[WHAT YOU SHOULD DO] Copy the entries exactly. Their pictures do not belong in the copy.

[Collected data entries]
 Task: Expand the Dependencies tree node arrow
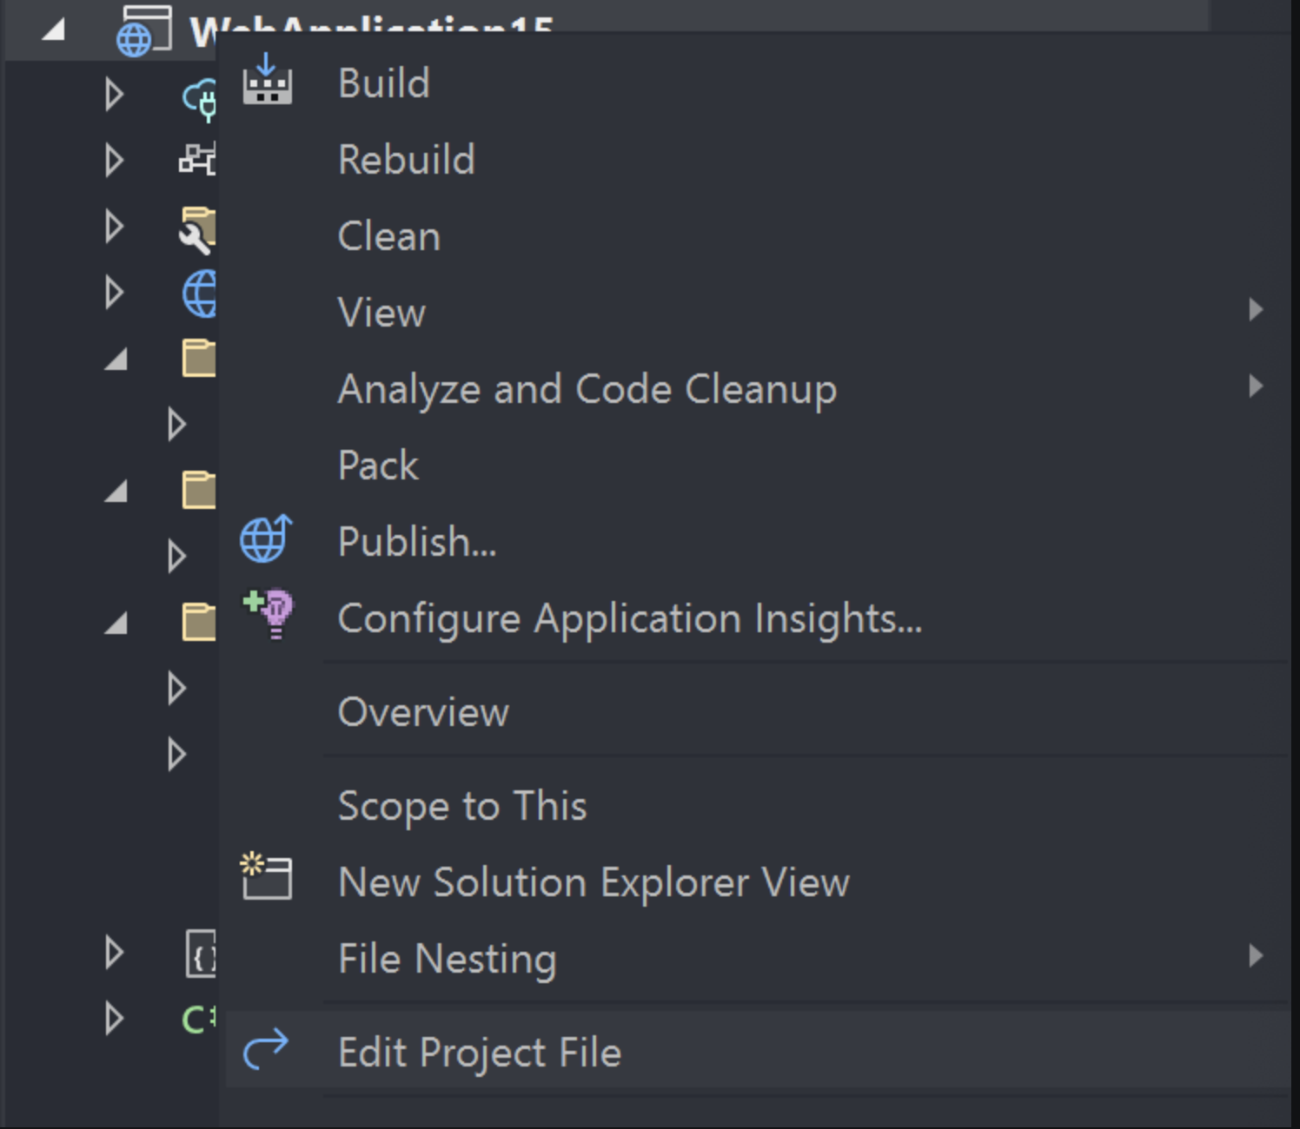tap(114, 160)
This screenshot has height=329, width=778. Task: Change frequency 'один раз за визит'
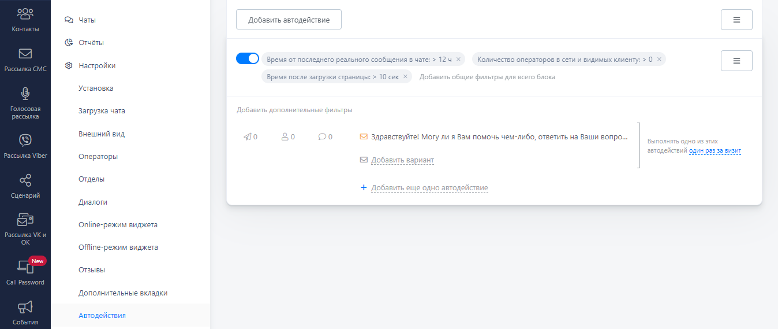715,151
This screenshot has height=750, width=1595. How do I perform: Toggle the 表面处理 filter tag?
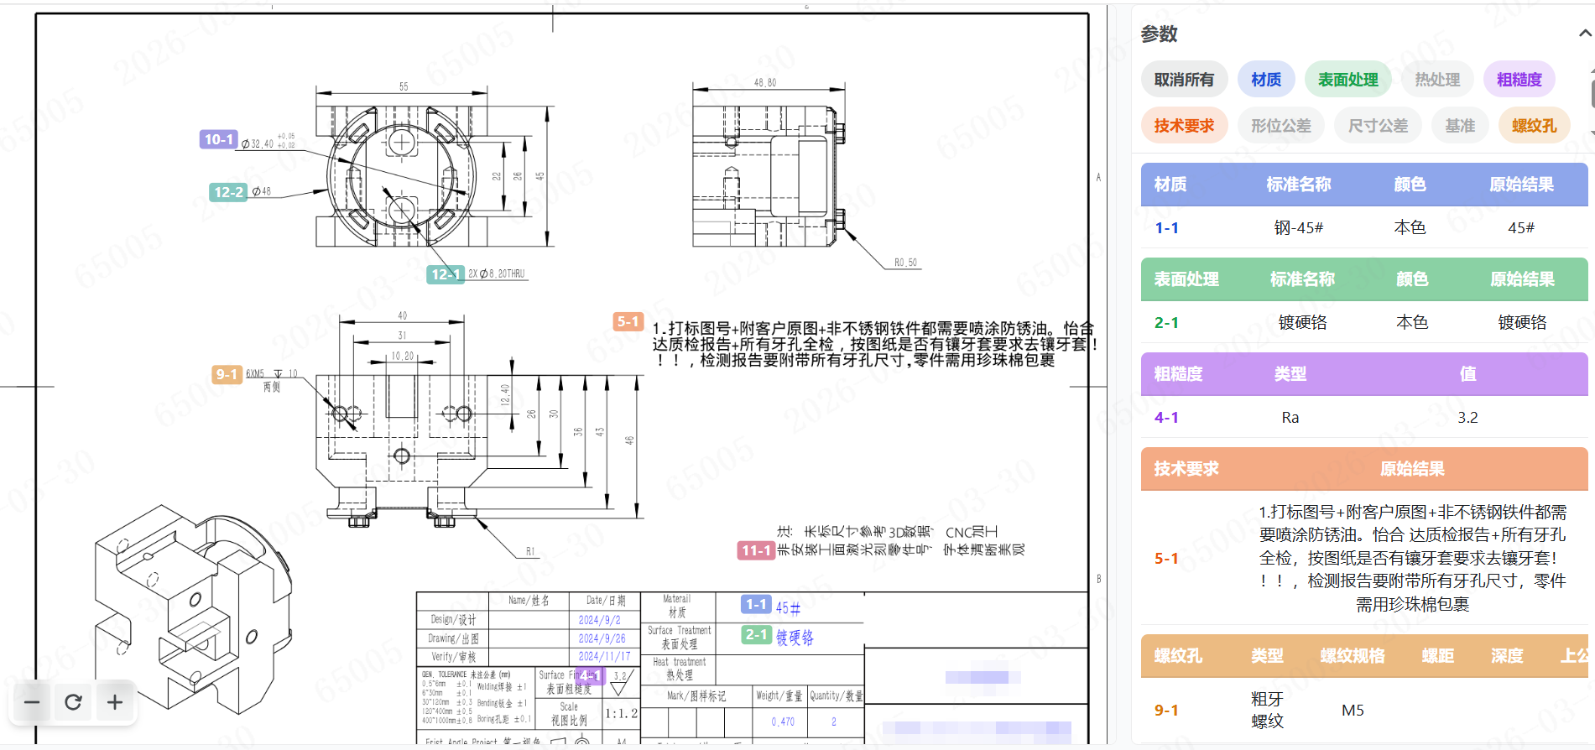coord(1347,80)
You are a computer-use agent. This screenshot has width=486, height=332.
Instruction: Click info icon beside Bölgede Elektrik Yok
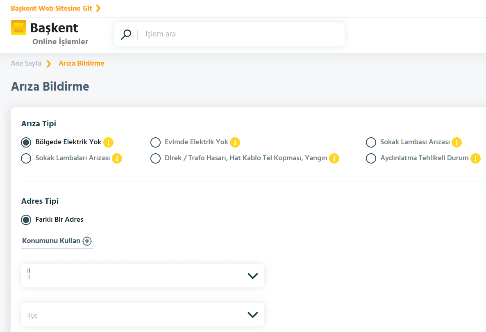tap(108, 143)
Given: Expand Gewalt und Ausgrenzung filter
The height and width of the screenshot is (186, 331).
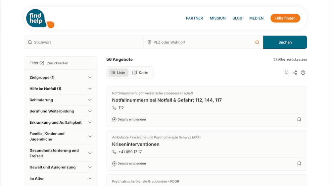Looking at the screenshot, I should tap(61, 167).
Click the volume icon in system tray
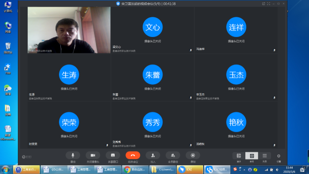The image size is (309, 174). click(277, 169)
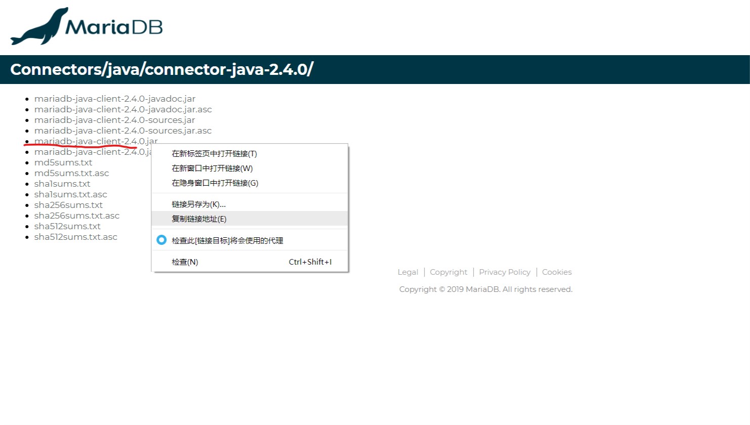The width and height of the screenshot is (750, 425).
Task: Choose 链接另存为 to save the link
Action: point(197,203)
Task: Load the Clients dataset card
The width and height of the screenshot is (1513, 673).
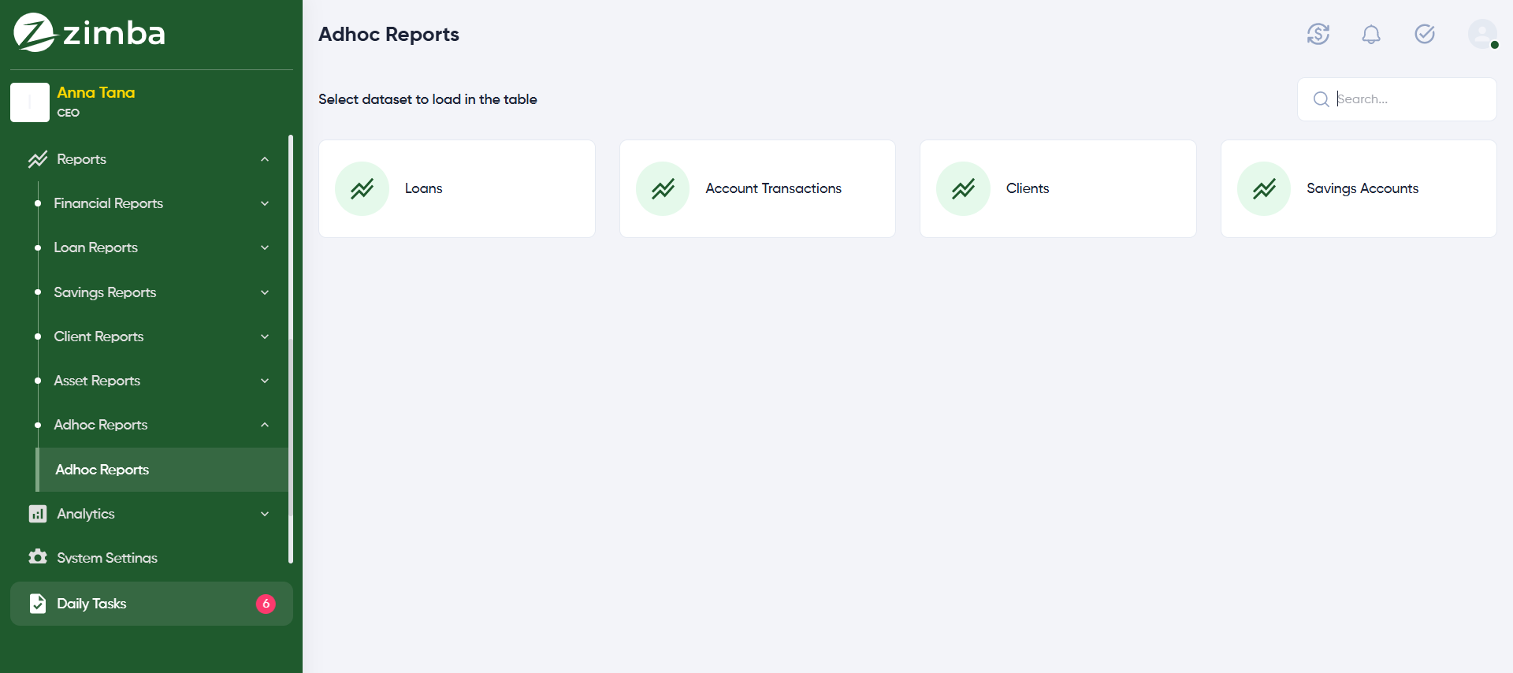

[RESPONSE FOR THIS EXERCISE]
 Task: Expand the Dependencies tree node arrow
tap(114, 160)
This screenshot has height=329, width=778. Task: Change frequency 'один раз за визит'
715,151
This screenshot has height=750, width=1595. How do I perform: Toggle the 表面处理 filter tag?
coord(1347,80)
You are a computer-use agent. This screenshot has width=486, height=332.
Instruction: Click info icon beside Bölgede Elektrik Yok
tap(108, 143)
Given: Expand Gewalt und Ausgrenzung filter
The height and width of the screenshot is (186, 331).
Looking at the screenshot, I should tap(61, 167).
Click the volume icon in system tray
The image size is (309, 174). click(277, 169)
The width and height of the screenshot is (750, 425).
Task: Choose 链接另存为 to save the link
Action: point(197,203)
Task: Load the Clients dataset card
The width and height of the screenshot is (1513, 673).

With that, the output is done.